> [What to work on]:
For this exercise, restate word for word only the lines from the one containing "This screenshot has width=1300, height=750." through the last line below. Pictures do not get copied.

> [Dataset]:
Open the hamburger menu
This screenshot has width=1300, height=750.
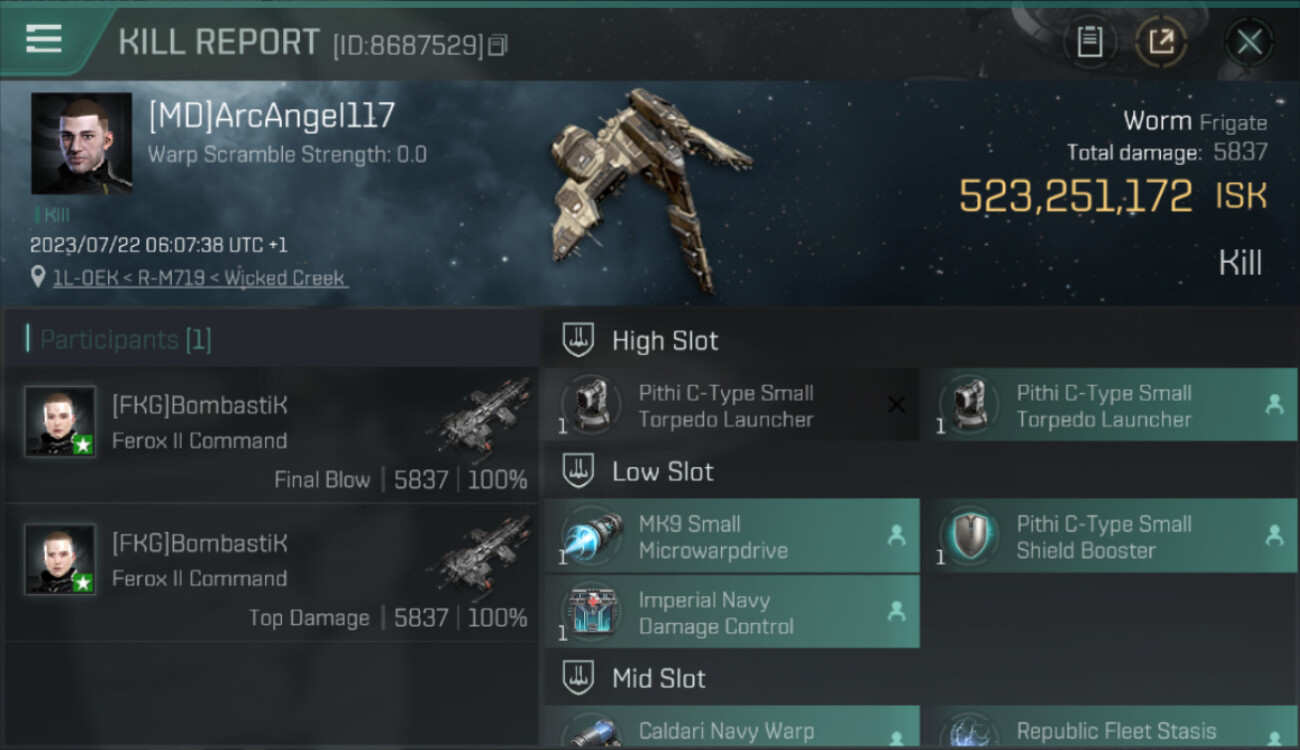pos(44,39)
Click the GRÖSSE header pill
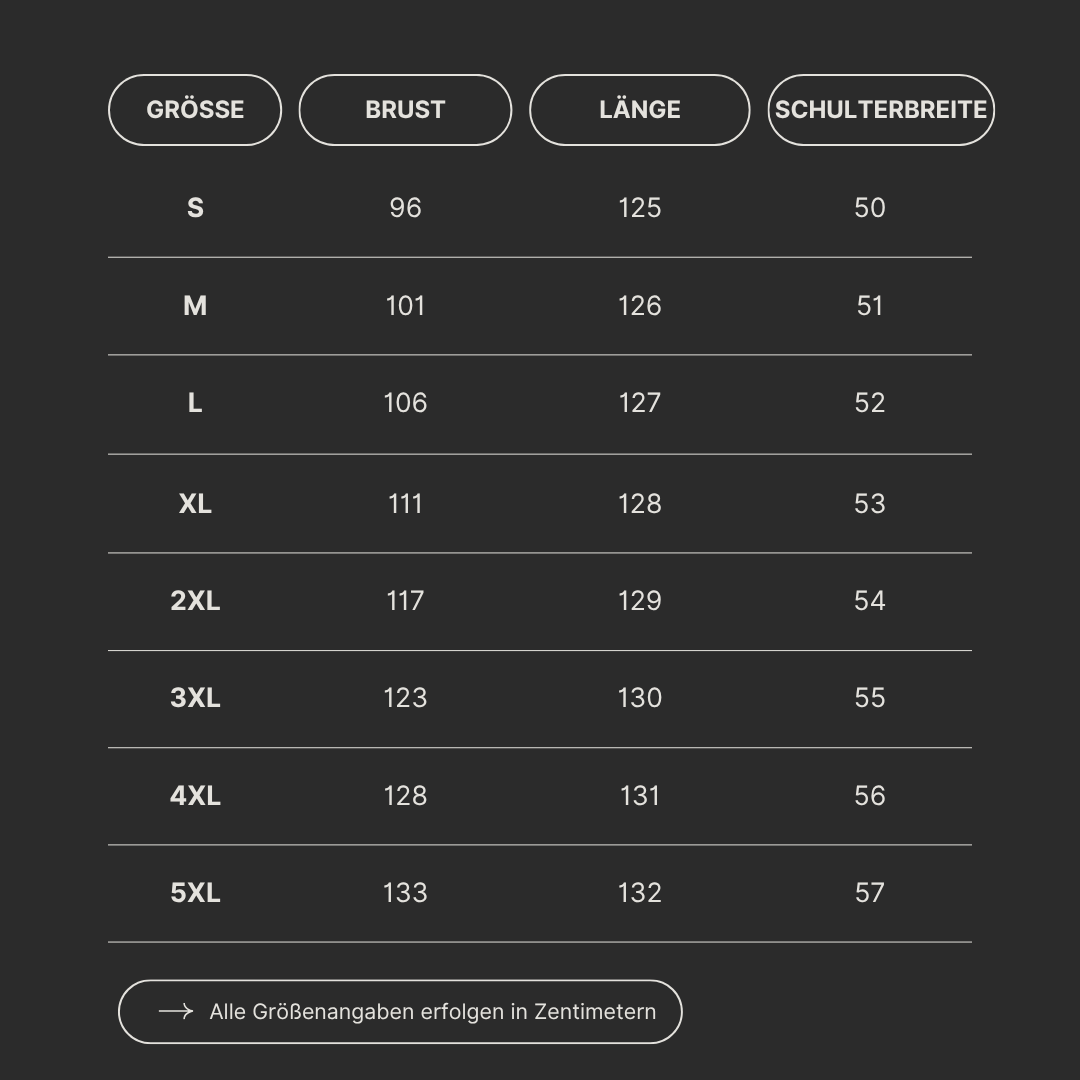This screenshot has width=1080, height=1080. 195,110
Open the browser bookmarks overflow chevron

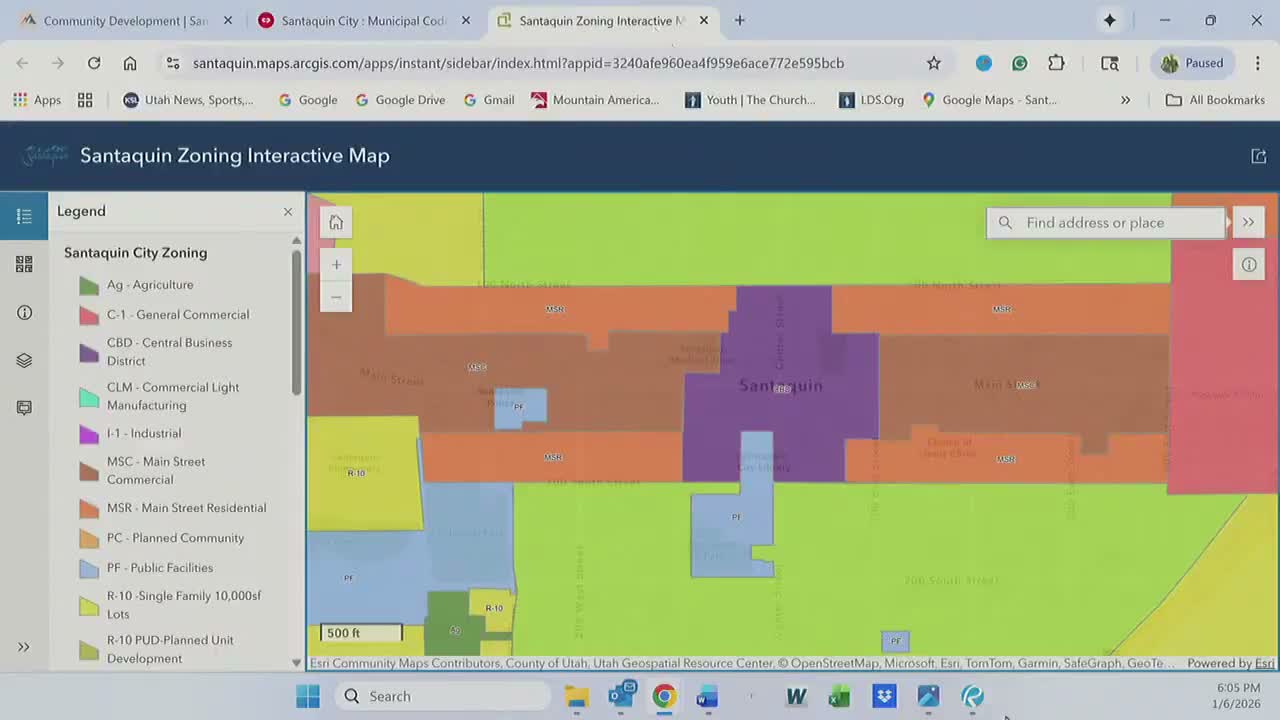pyautogui.click(x=1125, y=100)
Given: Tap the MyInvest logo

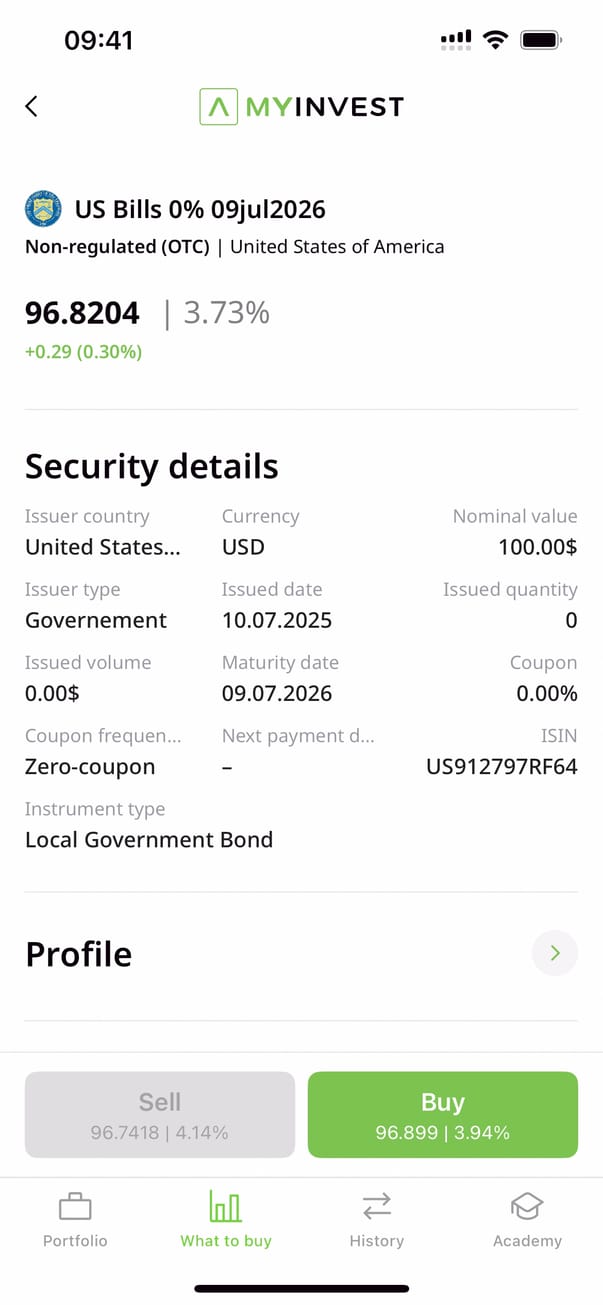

> [Reply]:
This screenshot has width=1300, height=750.
pos(44,39)
Click the GRÖSSE header pill
This screenshot has width=1080, height=1080. 195,110
Open the browser bookmarks overflow chevron

pyautogui.click(x=1125, y=100)
Given: Tap the MyInvest logo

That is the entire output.